PASSAGE SHOWN:
___
This article does not provide personal dosing advice. Dosing depends on medical history, other medications, age, and liver or kidney function.

What is unclear / where evidence is limited

1. Long‑term outcomes beyond symptom relief

For ED, sildenafil improves erections, but it does not directly treat underlying cardiovascular disease. Whether long‑term use changes cardiovascular outcomes remains unclear.

2. Use in women

Evidence for sildenafil in female sexual arousal disorder is mixed and generally insufficient for routine use. It is not widely recommended in guidelines for this purpose.

3. Recreational use

There is limited high‑quality evidence on long‑term safety in healthy individuals using sildenafil recreationally. Psychological dependence (believing one “needs” it) is a reported concern but not well studied.

4. Off‑label uses

Sildenafil has been studied for conditions like Raynaud’s phenomenon and high‑altitude pulmonary edema. Some evidence supports benefit, but data are less robust than for ED and PAH.

Overview of approaches

For erectile dysfunction

  • PDE5 inhibitors (sildenafil, tadalafil, vardenafil, avanafil)
  • Lifestyle changes (weight loss, exercise, smoking cessation)
  • Psychological therapy when stress or anxiety is a factor
  • Vacuum erection devices
  • Penile injections or implants (in selected cases)

Sildenafil is often considered a first‑line option because of strong evidence and ease of use.

For pulmonary arterial hypertension

  • PDE5 inhibitors (including sildenafil)
  • Endothelin receptor antagonists
  • Prostacyclin analogues
  • Soluble guanylate cyclase stimulators

PAH treatment is typically managed by specialists, and therapy may involve combination regimens.

General cardiovascular health

Since ED can be an early marker of cardiovascular disease, clinicians often assess blood pressure, cholesterol, blood sugar, and lifestyle factors. Addressing these may improve both heart health and erectile function.

Evidence summary table

Statement Confidence level Why
Sildenafil improves erectile function in most men with ED. High Supported by multiple randomized trials and international guidelines.
Sildenafil improves exercise capacity in PAH. High Backed by clinical trials and guideline recommendations.
Sildenafil reduces long‑term cardiovascular mortality in ED. Low No definitive long‑term mortality trials.
Recreational use is risk‑free in healthy individuals. Low Limited long‑term safety data outside medical indications.
___
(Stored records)
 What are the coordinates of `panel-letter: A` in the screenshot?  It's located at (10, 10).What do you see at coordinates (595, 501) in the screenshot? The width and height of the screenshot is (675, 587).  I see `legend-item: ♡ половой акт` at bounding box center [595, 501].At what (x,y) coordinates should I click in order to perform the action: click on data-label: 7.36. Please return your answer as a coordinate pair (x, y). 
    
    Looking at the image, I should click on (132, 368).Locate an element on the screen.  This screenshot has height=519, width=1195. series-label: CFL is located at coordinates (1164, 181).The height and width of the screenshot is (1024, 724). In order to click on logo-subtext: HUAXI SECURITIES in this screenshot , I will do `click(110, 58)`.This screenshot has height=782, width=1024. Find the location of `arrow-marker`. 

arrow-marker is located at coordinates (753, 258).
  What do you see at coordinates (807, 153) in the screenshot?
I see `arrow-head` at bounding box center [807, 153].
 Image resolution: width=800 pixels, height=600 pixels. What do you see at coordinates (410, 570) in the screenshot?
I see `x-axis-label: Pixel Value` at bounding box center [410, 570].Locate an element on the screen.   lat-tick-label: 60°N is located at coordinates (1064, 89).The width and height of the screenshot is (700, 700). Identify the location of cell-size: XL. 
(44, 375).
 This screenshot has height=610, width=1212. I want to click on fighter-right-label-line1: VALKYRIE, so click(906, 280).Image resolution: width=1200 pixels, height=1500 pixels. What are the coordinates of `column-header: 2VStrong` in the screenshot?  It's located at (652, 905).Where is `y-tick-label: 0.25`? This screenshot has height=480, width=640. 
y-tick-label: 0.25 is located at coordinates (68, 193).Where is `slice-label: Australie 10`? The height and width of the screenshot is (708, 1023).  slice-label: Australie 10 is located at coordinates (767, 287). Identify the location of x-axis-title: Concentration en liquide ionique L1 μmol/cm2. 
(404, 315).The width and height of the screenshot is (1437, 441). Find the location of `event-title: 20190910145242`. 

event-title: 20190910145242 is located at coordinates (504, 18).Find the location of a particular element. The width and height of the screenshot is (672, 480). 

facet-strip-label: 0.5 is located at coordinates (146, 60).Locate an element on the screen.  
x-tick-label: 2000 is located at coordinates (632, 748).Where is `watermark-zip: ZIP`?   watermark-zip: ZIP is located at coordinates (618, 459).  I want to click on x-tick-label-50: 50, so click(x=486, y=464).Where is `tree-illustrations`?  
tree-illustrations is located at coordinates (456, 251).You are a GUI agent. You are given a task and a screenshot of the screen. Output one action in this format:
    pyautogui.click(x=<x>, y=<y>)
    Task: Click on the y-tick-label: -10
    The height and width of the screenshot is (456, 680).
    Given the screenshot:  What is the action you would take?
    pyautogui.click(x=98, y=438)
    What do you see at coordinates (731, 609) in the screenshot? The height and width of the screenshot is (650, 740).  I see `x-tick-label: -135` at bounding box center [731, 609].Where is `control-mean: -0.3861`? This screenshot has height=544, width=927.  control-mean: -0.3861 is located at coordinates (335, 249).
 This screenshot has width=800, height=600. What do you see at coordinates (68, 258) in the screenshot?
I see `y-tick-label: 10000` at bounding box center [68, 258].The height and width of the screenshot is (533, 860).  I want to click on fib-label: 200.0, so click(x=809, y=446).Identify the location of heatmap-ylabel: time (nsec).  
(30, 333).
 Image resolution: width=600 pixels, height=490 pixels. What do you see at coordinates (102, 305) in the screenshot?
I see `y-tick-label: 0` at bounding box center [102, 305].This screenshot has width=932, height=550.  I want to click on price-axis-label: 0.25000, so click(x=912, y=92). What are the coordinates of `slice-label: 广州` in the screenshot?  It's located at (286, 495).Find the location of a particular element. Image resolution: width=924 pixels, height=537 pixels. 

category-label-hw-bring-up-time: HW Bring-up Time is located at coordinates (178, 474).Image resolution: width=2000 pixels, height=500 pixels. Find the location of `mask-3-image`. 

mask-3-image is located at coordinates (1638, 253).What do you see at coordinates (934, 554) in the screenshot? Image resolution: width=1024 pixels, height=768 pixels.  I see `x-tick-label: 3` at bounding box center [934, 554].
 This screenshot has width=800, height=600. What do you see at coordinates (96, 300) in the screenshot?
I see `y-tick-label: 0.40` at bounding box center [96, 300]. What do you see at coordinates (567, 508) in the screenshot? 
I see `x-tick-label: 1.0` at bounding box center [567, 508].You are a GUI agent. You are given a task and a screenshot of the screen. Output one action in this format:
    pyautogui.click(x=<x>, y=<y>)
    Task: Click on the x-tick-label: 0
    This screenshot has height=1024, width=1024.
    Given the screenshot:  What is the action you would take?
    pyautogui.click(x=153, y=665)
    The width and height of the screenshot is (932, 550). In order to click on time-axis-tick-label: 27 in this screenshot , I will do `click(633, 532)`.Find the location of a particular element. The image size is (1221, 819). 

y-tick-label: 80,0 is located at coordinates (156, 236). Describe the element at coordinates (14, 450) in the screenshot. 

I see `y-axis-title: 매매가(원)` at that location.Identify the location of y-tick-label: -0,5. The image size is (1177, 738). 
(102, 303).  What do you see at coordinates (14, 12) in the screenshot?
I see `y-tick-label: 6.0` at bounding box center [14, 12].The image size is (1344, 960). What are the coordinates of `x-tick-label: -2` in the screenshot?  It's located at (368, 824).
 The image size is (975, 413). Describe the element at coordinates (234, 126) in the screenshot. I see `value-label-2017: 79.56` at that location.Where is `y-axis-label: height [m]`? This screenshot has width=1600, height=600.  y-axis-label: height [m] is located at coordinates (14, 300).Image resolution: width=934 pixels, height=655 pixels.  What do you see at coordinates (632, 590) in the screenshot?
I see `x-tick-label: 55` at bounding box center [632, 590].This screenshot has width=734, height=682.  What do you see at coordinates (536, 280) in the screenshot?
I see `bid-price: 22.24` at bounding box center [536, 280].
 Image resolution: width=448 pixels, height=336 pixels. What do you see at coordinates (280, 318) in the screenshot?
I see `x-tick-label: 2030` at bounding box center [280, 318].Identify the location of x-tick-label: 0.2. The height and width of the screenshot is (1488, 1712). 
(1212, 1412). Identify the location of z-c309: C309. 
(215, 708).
___
REQUIRED ACTIONS:
- 1) Answer these about the sildenafil passage:
(a) How does the passage describe the evidence for sildenafil in female sexual arousal disorder?
(b) Besides ED and PAH, which two conditions has sildenafil been studied for?
(c) Under "General cardiovascular health," what do clinicians often assess?
- 2) Carry on the sildenafil passage from its last line.

RESPONSES IN ORDER:
- 1)
(a) Mixed and generally insufficient for routine use.
(b) Raynaud's phenomenon and high-altitude pulmonary edema.
(c) Blood pressure, cholesterol, blood sugar, and lifestyle factors.

- 2)
Combining sildenafil with nitrates is dangerous. High Clear pharmacologic interaction and documented severe hypotension risk.

Practical recommendations

General safety measures

  • Never combine sildenafil with nitrates unless explicitly cleared by a doctor.
  • Inform your clinician about all medications and supplements.
  • Seek urgent care for chest pain after taking sildenafil.
  • Seek emergency care for an erection lasting more than 4 hours.

When to see a doctor

  • ED that is new, worsening, or associated with chest pain or shortness of breath.
  • Symptoms of PAH such as unexplained breathlessness or fatigue.
  • Side effects like severe vision or hearing changes.

How to prepare for a consultation

  • List current medications (especially heart drugs).
  • Note medical conditions (heart disease, diabetes, high blood pressure).
  • Describe how often symptoms occur and what makes them better or worse.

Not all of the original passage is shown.